> _Work required_: Extract each of the following items verbatim, keeping every line as it appears.

> _Dataset rows_:
::::::

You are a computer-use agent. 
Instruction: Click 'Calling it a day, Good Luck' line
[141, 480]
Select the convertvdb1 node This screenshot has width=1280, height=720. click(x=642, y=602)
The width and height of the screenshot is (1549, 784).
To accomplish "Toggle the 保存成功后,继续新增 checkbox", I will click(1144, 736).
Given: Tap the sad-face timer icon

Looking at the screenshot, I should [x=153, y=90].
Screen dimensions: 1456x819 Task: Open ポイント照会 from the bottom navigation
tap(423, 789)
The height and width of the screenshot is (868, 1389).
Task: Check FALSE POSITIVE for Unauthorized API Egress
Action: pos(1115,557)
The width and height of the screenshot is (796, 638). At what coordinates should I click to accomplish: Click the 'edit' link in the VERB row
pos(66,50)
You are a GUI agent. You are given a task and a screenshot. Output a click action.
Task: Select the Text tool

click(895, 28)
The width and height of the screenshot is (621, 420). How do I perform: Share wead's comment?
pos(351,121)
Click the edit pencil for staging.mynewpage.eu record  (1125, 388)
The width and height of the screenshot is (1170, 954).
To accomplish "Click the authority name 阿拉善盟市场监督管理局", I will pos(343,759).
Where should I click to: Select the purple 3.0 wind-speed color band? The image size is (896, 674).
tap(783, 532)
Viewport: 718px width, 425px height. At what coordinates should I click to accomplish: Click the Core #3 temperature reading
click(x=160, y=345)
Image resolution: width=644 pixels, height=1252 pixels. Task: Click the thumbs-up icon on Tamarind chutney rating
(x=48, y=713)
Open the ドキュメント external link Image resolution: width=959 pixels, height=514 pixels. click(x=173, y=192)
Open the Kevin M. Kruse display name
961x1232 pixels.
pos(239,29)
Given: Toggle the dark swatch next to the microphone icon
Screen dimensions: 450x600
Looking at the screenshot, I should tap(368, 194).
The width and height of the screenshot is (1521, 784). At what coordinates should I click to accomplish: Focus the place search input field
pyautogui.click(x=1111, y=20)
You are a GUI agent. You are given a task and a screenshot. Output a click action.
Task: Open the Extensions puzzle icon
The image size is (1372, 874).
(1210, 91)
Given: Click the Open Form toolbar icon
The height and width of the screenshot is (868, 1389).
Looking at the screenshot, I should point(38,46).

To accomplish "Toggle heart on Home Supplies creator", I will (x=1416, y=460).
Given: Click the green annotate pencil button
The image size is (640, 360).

::::::

> _Task response_:
You are a computer-use agent. 
Instruction: Click 'Calling it a day, Good Luck' line
[141, 480]
Select the convertvdb1 node This screenshot has width=1280, height=720. click(x=642, y=602)
The width and height of the screenshot is (1549, 784).
To accomplish "Toggle the 保存成功后,继续新增 checkbox", I will click(1144, 736).
Given: Tap the sad-face timer icon

Looking at the screenshot, I should [x=153, y=90].
Screen dimensions: 1456x819 Task: Open ポイント照会 from the bottom navigation
tap(423, 789)
The height and width of the screenshot is (868, 1389).
Task: Check FALSE POSITIVE for Unauthorized API Egress
Action: pos(1115,557)
The width and height of the screenshot is (796, 638). At what coordinates should I click to accomplish: Click the 'edit' link in the VERB row
pos(66,50)
You are a GUI agent. You are given a task and a screenshot. Output a click action.
Task: Select the Text tool

click(895, 28)
The width and height of the screenshot is (621, 420). How do I perform: Share wead's comment?
pos(351,121)
Click the edit pencil for staging.mynewpage.eu record  (1125, 388)
The width and height of the screenshot is (1170, 954).
To accomplish "Click the authority name 阿拉善盟市场监督管理局", I will pos(343,759).
Where should I click to: Select the purple 3.0 wind-speed color band? The image size is (896, 674).
tap(783, 532)
Viewport: 718px width, 425px height. At what coordinates should I click to accomplish: Click the Core #3 temperature reading
click(x=160, y=345)
Image resolution: width=644 pixels, height=1252 pixels. Task: Click the thumbs-up icon on Tamarind chutney rating
(x=48, y=713)
Open the ドキュメント external link Image resolution: width=959 pixels, height=514 pixels. click(x=173, y=192)
Open the Kevin M. Kruse display name
961x1232 pixels.
pos(239,29)
Given: Toggle the dark swatch next to the microphone icon
Screen dimensions: 450x600
Looking at the screenshot, I should tap(368, 194).
The width and height of the screenshot is (1521, 784). At what coordinates should I click to accomplish: Focus the place search input field
pyautogui.click(x=1111, y=20)
You are a GUI agent. You are given a task and a screenshot. Output a click action.
Task: Open the Extensions puzzle icon
The image size is (1372, 874).
(1210, 91)
Given: Click the Open Form toolbar icon
The height and width of the screenshot is (868, 1389).
Looking at the screenshot, I should point(38,46).

To accomplish "Toggle heart on Home Supplies creator", I will (x=1416, y=460).
Given: Click the green annotate pencil button
The image size is (640, 360).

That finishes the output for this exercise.